### [AIM OF THE TASK]
Copy the rows between the line containing "You are a computer-use" and the line containing "pyautogui.click(x=423, y=162)", both included, and leave out the pictures.

### [Part of a data file]
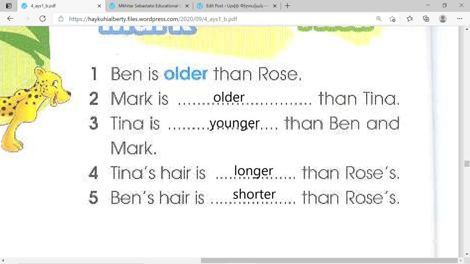View site information lock icon

(61, 19)
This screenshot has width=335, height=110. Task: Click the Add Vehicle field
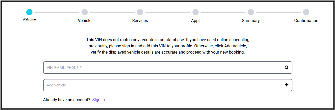pyautogui.click(x=161, y=85)
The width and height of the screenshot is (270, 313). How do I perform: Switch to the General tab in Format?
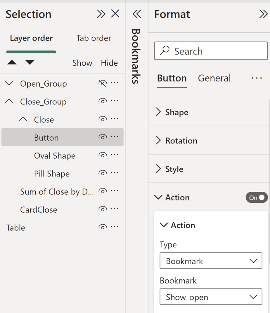coord(214,78)
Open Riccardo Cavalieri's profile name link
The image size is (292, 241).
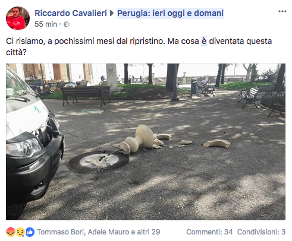(71, 13)
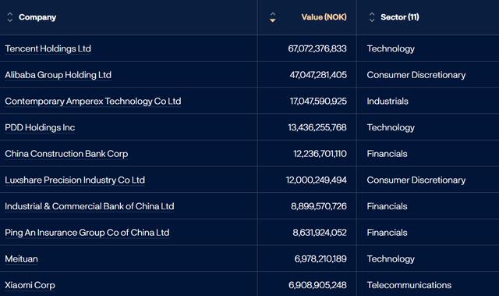The height and width of the screenshot is (296, 499).
Task: Open Alibaba Group Holding Ltd link
Action: [58, 75]
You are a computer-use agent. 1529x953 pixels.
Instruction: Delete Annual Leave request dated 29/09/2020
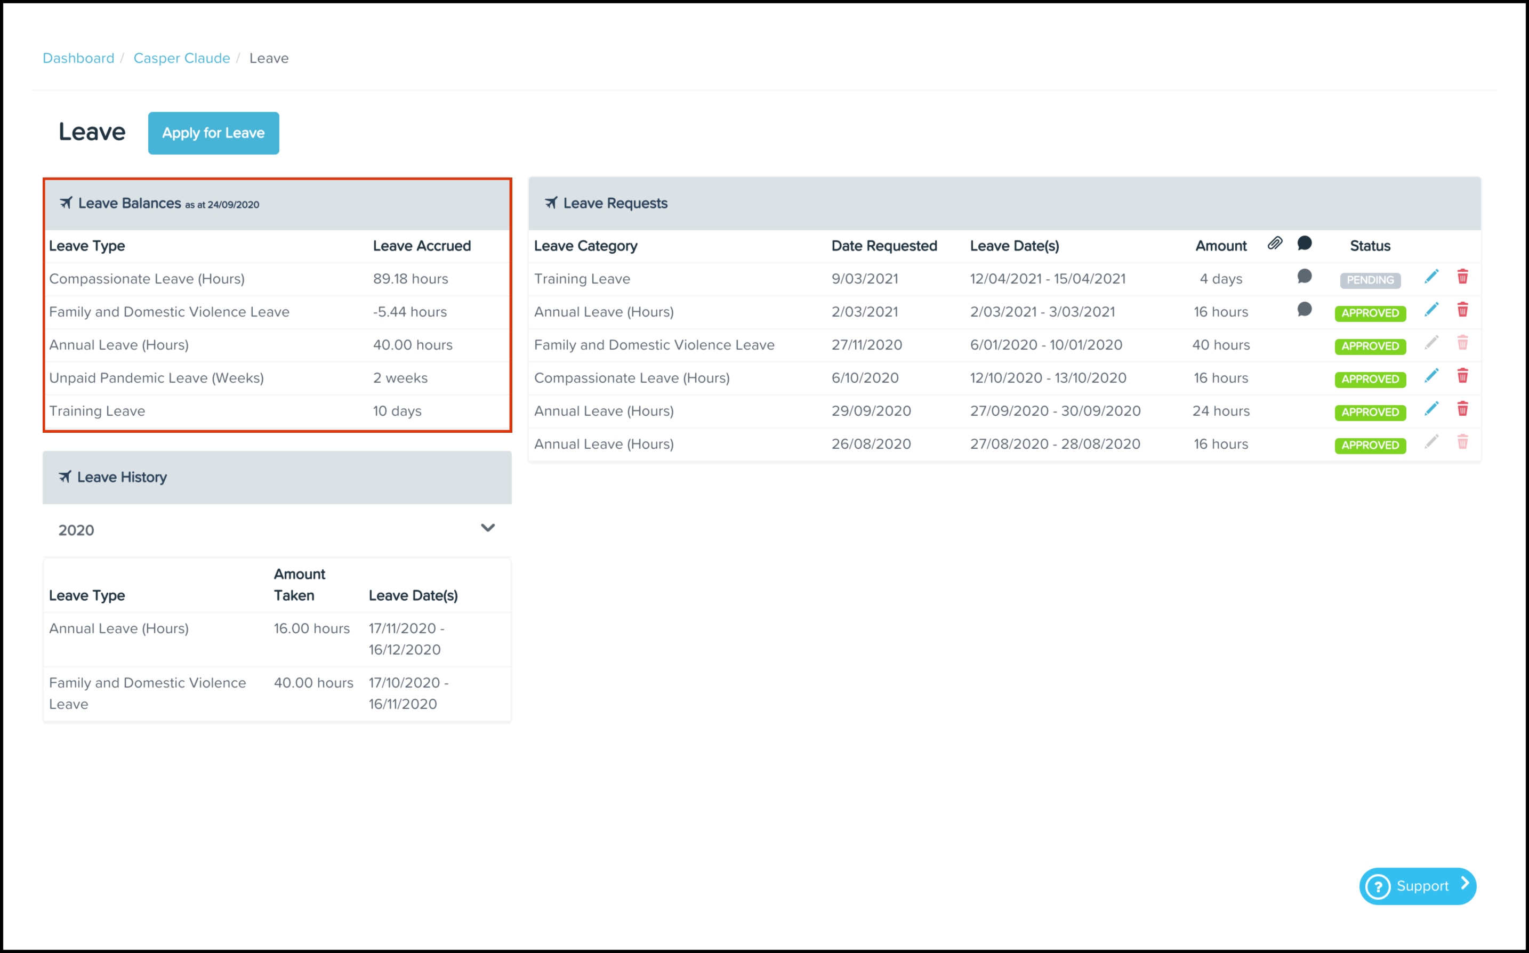click(x=1462, y=409)
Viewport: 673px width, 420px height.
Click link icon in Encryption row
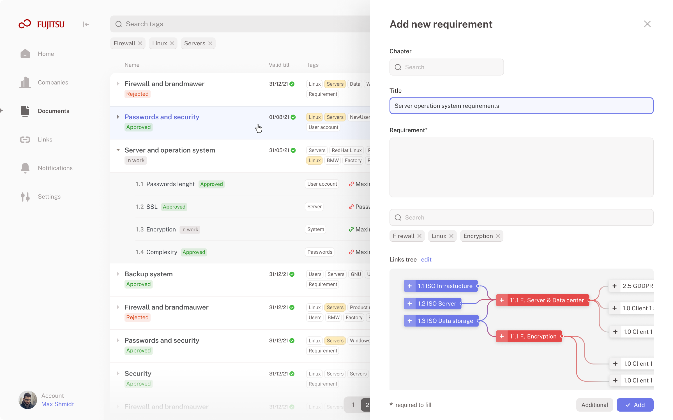point(351,229)
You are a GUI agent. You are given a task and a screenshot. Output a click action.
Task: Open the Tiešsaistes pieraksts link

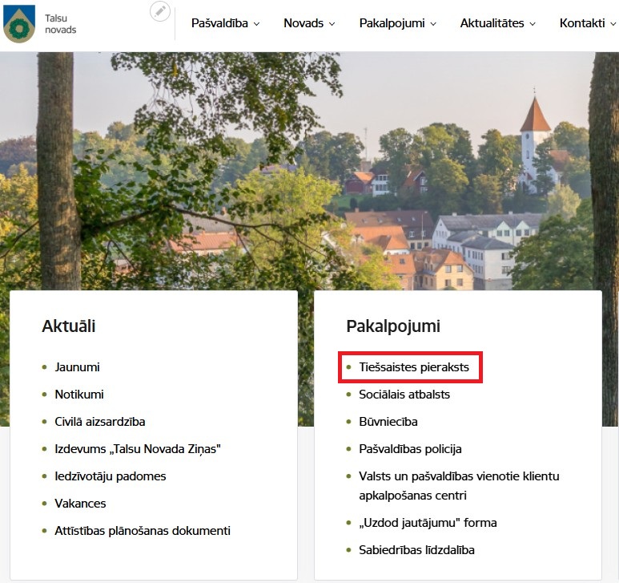pos(413,367)
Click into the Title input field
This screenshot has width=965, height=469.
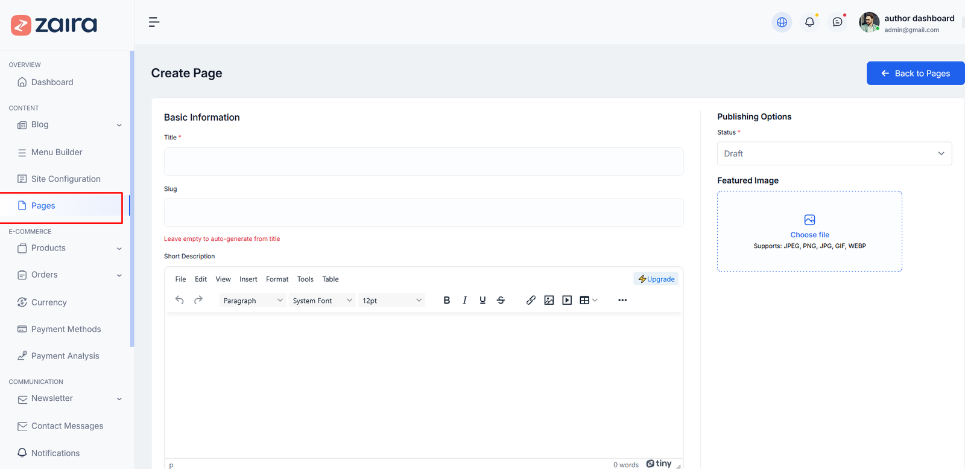pyautogui.click(x=423, y=162)
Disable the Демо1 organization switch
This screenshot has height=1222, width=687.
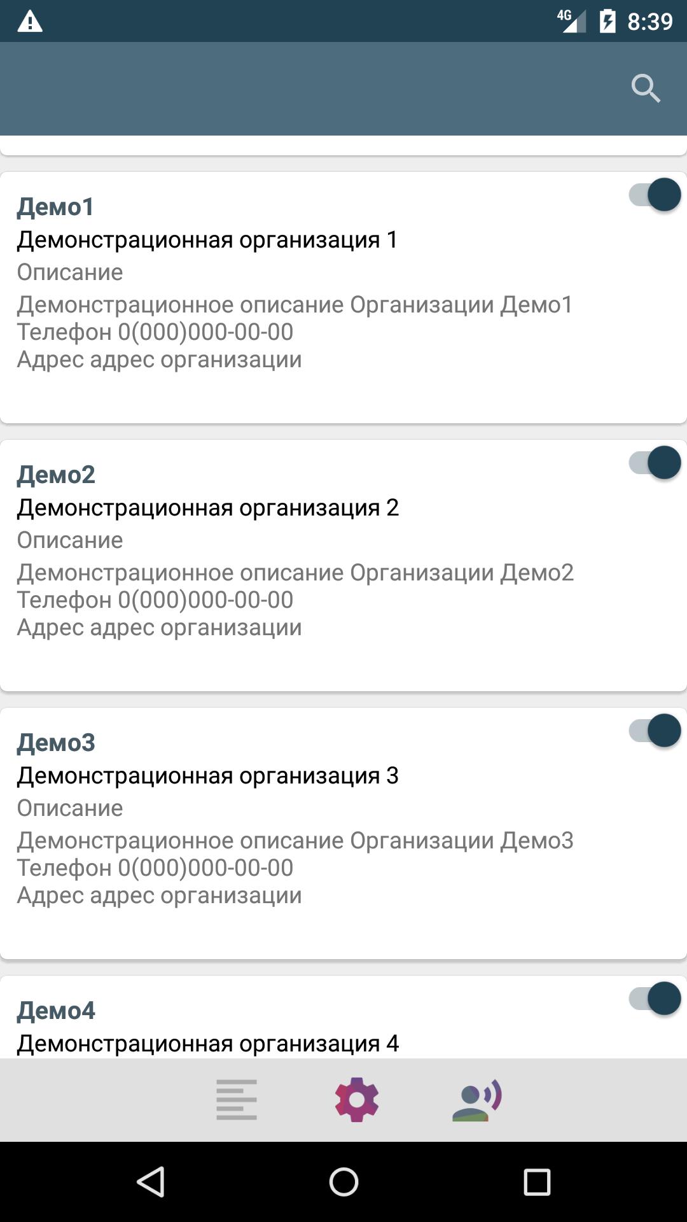click(655, 195)
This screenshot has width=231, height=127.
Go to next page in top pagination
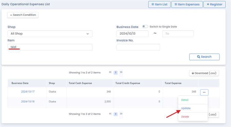pyautogui.click(x=121, y=72)
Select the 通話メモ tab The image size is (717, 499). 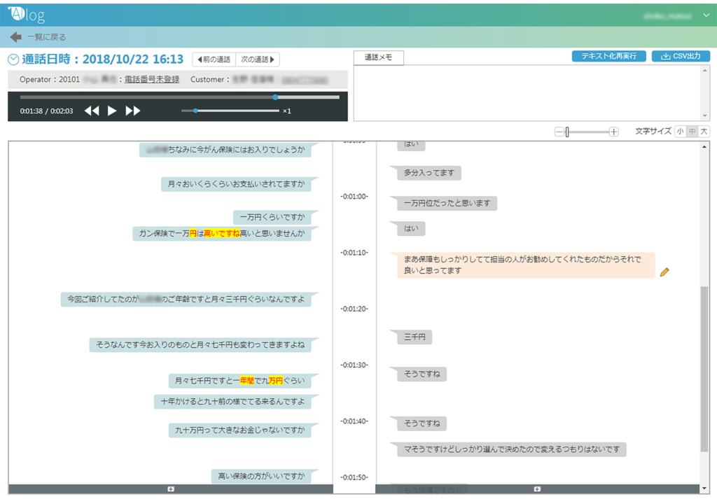[x=378, y=57]
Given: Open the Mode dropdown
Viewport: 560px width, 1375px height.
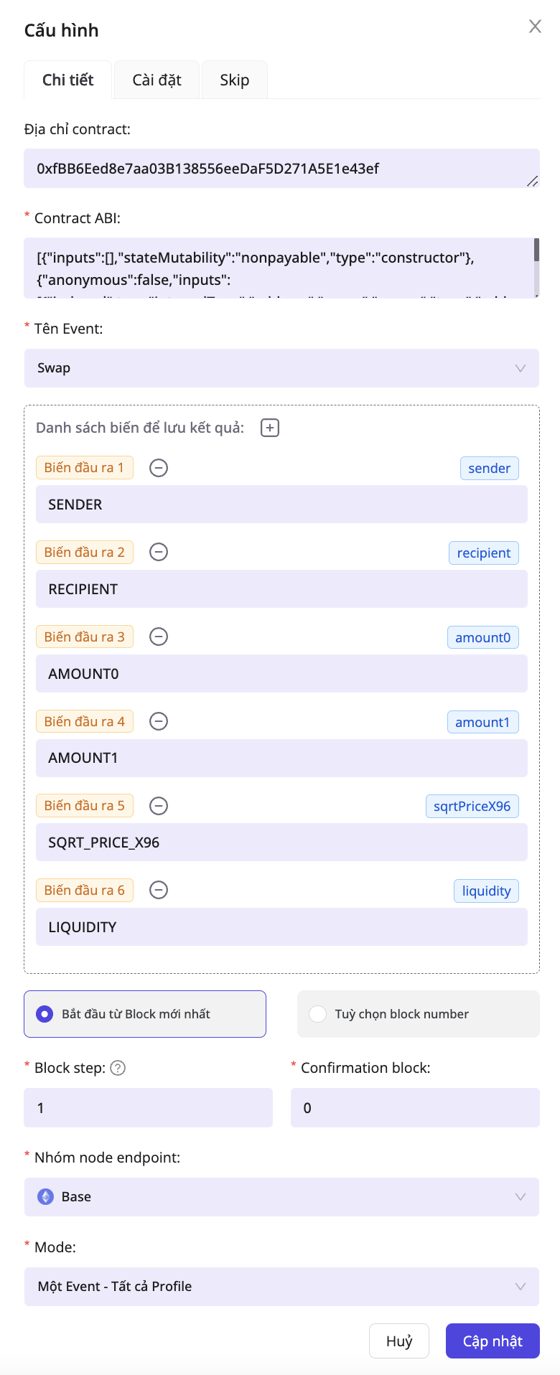Looking at the screenshot, I should click(x=281, y=1287).
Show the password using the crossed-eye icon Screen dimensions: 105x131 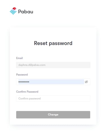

### [THE RESULT]
You are a computer-use agent. 1529x953 pixels.
Instruction: Delete Annual Leave request dated 29/09/2020
click(x=1462, y=409)
Viewport: 673px width, 420px height.
Click link icon in Encryption row
point(351,229)
You are a GUI agent. You are given a task and a screenshot. Output a click action.
Task: Open the Tiešsaistes pieraksts link

pos(413,367)
Click into the Title input field
This screenshot has width=965, height=469.
pyautogui.click(x=423, y=162)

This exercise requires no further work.